** Task objective **
Continue the passage below about learning from failure, starting right after its last sentence.

-------- Excerpted text --------

The problem, and it’s a big one, is this: Most people believe that success breeds success and they believe that the converse is true too, that failure breeds failure. Says who? There are plenty of people who fail before they succeed, some of whom are serial failures. Indeed, there is rumoured to be a venture capital firm in California that will only invest in you if you’ve gone bankrupt twice.

Take James Dyson, the inventor of the bag-less vacuum cleaner. He built 5,127 prototypes before he found a design that worked. He looked at his failures and learned. He then looked at his next failure and learned some more. Each adaptation led him closer to his goal. As someone once said, there’s magic in the wake of a fiasco. It gives you the opportunity to second guess.

None of this is to be confused with the mantra of most motivational speakers who urge you not to give up. Success is 1% inspiration and 99% perspiration they say, and if you just keep on trying, it will eventually happen. And if it doesn’t, you’re just not trying hard enough. This is a big fat lie. Doing the same thing over and over again in the hope that something will change is almost the definition of madness. What you need to do is learn from your failure and try again differently.

All of this brings me to my first point. It is what you do when you fail that counts. Remember Apple’s message pad, the Newton? This was a commercial flop, but the failure was glorious. Indeed, who is to say that the tolerance of failure that is embedded in Apple’s DNA is not one of the reasons why Apple has evolved from a near bankrupt basket case to one of the most valuable and admired companies in history.

Does this mean you abandon your failures? Yes and no. Your idea could be right but your timing, delivery, or execution could be wrong. Who could have guessed that the one-time AIDS wonder drug AZT had been a failed treatment for cancer or that Viagra was a failed heart medication that Pfzer stopped studying in 1992?

As Alberto Alessi once said, anything very new often falls into the realm of the not possible, but you should still sail as close to the edge as you can, because it is only through failure that you will know where the edge really is. The edge is also where real genius resides.

So what I’m interested in promoting are the people whose ideas never get off the ground or rather get somewhere other than where they intended. These are the people who fail on our behalf. The unknown innovators that push things so far to the edge that they fall off. The unlucky or naïve few who open up a new trail — and get scalped — before someone else can see a way through with the wagons. (How’s that for a new historical definition of second-mover advantage?)

-------- Data listing --------

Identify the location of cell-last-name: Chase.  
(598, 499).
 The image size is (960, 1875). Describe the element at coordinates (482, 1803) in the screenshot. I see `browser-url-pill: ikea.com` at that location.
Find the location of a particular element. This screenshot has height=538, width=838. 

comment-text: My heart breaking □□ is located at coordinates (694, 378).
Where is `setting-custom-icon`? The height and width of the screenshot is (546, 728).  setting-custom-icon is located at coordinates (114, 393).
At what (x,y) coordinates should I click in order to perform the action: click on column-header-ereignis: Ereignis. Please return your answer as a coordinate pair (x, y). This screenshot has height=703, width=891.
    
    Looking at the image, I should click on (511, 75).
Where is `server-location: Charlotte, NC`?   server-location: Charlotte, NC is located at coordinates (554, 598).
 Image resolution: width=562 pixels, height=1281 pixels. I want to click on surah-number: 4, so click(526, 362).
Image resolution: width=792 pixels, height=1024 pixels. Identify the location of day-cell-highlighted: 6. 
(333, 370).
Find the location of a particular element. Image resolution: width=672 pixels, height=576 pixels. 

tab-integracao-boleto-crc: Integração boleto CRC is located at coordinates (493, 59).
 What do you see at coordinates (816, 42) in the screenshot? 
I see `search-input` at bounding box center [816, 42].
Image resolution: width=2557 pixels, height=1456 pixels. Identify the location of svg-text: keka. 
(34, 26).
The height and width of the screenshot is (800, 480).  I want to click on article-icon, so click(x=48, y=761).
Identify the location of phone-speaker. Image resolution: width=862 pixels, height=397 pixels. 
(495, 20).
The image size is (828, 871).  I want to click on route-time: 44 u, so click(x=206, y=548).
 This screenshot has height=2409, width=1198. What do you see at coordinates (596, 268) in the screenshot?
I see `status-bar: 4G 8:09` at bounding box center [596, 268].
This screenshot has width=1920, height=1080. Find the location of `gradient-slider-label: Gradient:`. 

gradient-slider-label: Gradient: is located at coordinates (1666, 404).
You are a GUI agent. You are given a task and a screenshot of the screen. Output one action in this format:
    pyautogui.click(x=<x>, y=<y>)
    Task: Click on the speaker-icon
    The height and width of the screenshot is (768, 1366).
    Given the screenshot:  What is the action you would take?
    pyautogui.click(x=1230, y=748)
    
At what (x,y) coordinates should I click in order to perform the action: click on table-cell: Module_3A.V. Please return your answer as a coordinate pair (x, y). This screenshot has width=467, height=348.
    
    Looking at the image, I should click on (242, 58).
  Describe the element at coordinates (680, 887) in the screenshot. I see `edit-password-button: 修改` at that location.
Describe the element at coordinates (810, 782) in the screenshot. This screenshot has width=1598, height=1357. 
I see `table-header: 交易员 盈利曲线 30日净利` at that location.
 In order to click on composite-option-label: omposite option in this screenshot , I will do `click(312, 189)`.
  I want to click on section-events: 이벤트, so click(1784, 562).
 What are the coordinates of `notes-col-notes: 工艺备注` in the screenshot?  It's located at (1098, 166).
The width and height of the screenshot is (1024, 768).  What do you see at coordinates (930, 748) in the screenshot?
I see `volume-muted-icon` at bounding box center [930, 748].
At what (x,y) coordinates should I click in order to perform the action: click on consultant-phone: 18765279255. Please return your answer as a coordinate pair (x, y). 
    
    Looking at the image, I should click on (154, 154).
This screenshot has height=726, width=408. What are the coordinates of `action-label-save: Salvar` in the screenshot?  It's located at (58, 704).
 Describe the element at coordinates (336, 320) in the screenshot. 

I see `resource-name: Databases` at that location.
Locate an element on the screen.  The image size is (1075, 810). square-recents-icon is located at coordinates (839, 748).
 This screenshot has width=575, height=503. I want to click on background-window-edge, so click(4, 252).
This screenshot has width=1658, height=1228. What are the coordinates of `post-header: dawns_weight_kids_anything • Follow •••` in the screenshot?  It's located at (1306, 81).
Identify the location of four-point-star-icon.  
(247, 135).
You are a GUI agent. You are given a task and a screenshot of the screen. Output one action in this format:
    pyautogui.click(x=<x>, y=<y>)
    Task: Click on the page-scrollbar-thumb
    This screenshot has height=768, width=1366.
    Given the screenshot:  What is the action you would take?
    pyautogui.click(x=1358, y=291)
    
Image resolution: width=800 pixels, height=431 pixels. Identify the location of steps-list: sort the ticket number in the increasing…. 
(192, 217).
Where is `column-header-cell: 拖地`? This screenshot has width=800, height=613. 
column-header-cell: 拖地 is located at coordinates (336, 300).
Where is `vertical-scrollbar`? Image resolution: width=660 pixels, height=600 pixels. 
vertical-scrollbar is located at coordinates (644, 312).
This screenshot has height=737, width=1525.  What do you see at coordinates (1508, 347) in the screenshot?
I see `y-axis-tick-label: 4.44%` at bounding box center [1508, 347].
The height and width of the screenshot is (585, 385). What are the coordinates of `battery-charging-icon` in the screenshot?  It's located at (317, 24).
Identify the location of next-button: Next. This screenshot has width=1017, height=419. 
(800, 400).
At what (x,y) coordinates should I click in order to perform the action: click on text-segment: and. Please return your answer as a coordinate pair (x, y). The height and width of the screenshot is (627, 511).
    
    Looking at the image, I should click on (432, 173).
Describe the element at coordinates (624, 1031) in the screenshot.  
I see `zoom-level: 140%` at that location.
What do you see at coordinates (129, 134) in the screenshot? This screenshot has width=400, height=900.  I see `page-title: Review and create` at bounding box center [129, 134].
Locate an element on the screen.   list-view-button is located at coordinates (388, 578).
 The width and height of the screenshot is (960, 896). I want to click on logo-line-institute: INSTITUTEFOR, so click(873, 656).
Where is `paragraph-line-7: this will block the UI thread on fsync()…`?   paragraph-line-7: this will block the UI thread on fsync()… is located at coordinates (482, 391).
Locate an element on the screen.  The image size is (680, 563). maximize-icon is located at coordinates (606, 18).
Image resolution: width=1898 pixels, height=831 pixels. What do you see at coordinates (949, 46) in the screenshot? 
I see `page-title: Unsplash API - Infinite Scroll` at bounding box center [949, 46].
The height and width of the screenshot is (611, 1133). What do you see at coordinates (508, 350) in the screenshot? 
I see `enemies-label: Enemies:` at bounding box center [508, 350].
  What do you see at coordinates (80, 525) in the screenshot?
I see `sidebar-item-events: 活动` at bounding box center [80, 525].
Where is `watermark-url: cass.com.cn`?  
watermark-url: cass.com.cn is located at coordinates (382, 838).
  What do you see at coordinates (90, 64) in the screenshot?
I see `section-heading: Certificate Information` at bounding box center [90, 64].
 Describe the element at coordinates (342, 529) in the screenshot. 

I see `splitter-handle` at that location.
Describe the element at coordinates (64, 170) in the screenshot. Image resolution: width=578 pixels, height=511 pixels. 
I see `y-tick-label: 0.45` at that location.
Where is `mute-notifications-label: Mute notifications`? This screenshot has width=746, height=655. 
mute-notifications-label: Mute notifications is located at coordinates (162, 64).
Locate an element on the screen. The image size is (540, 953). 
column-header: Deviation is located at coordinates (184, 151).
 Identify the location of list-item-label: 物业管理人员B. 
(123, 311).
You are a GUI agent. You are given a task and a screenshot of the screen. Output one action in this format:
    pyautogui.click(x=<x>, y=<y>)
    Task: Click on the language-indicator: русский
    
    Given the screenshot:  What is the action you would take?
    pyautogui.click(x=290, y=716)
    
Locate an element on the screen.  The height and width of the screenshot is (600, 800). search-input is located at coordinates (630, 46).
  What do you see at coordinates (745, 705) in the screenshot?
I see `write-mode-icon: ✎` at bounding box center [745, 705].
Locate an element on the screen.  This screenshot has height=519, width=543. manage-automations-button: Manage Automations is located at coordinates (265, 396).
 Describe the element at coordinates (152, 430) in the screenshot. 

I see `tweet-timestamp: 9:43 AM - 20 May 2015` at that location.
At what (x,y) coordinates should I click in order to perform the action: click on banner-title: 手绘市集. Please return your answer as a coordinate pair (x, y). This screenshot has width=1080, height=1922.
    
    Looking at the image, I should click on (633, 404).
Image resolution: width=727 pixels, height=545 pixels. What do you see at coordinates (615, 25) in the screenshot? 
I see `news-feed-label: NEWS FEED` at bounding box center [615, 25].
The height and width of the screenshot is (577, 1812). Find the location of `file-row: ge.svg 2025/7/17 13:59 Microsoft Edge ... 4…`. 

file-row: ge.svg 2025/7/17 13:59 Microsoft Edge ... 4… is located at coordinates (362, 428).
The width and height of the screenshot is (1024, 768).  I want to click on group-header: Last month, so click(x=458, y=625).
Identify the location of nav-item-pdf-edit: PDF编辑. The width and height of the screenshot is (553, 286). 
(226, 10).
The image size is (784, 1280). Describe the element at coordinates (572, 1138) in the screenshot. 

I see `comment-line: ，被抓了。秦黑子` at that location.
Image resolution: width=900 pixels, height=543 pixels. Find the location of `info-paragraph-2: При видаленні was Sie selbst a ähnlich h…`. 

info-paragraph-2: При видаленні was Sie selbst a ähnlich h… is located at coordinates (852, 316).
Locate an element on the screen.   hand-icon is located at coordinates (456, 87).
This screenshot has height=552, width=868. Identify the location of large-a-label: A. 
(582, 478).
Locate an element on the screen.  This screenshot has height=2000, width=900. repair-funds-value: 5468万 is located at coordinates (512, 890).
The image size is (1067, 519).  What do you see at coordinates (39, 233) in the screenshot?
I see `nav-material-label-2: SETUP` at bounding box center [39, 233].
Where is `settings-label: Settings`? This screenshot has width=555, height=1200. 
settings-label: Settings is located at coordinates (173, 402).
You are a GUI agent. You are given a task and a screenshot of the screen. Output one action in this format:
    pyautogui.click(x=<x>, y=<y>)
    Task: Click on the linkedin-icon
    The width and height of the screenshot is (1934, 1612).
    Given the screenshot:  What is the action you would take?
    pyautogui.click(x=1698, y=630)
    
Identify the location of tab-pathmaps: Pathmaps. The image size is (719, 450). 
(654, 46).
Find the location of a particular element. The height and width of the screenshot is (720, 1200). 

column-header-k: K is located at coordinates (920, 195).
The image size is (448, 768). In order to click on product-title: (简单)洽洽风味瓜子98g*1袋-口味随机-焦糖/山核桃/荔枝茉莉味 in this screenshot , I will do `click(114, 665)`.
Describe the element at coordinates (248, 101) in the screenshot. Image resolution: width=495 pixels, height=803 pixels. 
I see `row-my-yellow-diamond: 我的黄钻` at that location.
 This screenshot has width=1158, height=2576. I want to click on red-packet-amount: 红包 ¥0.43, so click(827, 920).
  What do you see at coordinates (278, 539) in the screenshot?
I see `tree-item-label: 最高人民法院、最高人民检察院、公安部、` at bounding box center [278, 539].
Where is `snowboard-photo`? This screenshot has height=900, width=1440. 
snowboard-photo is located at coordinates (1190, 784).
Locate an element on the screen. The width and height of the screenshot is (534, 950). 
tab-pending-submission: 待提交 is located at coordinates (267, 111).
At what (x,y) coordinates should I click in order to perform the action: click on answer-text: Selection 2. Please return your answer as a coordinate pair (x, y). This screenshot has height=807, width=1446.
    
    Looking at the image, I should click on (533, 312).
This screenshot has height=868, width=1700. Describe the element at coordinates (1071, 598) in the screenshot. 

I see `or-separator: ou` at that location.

--------

** Final answer **
There’s a great quote by the writer Douglas Adams that does something like” “I may not have gone where I intended to go, but I think I have ended up where I needed to be.” But an even better quote is by the English sculptor Henry Moore that sums this up pretty well: “The secret of life is to have a task, something you bring everything to, every minute of the day for your whole life. And the most important thing is: It must be something you cannot possibly do.”

So, here’s my idea. Rather than putting up statues to people who did something that was successful, which to be brutally honest is all statues, let’s build monuments to the people who didn’t. Let’s celebrate the lives of people who invented things that didn’t work or tried to do something that was just plain crazy or ahead of its time. A monument to the unknown innovator in pursuit of an impossible dream. The people we watch with perverse envy when we are too scared, too self-conscious, or too constrained to fail ourselves. Because without these wonderful people, there would be no progress or success.

Here are my top tips for failing with greater frequency and style:

• Try to fail frequently, but never make the same mistake twice.
• Set a failure target as part of each employee’s annual review.
• If projects are a failure, kill them quickly and move on.
• Create a failure database as part of knowledge management.
• Keep things in perspective. Something failed. Nobody died.
• Set up annual failure awards. If this gets successful, stop it*

*Stephen Pile’s Book of Heroic Failures spawned the Not Terribly Good Club of Great Britain. Unfortunately, the club received 30,000 membership applications and had to be closed down because it was a failure at being a failure.